_Stored records_
+++

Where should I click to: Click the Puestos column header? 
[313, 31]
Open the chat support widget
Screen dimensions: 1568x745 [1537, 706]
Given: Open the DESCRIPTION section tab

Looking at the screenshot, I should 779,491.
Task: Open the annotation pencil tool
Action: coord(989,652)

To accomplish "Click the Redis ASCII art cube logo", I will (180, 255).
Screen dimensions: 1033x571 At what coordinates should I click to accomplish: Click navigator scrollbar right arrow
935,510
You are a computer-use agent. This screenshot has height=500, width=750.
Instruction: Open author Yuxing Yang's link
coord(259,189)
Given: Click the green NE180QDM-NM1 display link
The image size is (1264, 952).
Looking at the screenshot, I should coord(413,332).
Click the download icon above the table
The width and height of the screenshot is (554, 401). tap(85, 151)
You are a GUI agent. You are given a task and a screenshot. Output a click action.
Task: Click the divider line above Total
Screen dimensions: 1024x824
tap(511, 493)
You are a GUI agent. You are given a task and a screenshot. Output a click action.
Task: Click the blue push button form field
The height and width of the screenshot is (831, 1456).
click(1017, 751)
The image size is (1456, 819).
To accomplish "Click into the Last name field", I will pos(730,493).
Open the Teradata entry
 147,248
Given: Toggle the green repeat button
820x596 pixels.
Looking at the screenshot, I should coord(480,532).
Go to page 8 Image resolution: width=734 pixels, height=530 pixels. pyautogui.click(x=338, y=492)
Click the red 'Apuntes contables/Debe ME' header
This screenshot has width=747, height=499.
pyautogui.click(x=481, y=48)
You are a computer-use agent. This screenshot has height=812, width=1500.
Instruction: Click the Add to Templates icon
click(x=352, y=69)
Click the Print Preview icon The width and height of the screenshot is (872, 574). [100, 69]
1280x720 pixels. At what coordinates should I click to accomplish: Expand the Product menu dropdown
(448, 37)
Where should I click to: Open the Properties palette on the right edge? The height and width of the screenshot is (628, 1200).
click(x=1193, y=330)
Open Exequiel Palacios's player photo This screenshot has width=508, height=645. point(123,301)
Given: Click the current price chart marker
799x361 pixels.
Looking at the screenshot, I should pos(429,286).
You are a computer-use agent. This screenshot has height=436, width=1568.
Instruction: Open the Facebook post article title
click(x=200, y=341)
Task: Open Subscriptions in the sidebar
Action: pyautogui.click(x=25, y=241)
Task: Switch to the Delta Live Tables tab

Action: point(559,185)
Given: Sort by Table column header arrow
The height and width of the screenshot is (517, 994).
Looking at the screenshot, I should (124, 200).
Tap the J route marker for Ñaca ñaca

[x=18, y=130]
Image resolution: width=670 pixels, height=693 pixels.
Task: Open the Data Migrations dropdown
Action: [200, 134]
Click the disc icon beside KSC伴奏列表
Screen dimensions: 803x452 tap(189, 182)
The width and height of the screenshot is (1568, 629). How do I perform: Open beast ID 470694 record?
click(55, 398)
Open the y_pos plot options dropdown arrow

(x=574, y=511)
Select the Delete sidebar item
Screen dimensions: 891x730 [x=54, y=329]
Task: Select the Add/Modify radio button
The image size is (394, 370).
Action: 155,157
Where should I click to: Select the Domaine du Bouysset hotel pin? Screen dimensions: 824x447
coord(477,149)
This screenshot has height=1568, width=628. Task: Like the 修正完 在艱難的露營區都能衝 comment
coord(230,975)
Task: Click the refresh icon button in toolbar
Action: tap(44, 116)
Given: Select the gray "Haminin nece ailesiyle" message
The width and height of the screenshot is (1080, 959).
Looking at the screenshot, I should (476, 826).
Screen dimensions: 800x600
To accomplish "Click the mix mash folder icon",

+++

_INSTRUCTIONS FOR THE TASK_
Every line in the data that holds the string "will" should be copied.

_TASK SOLUTION_
To accomplish "Click the Redis ASCII art cube logo", I will (180, 255).
To accomplish "Click into the Last name field", I will pos(730,493).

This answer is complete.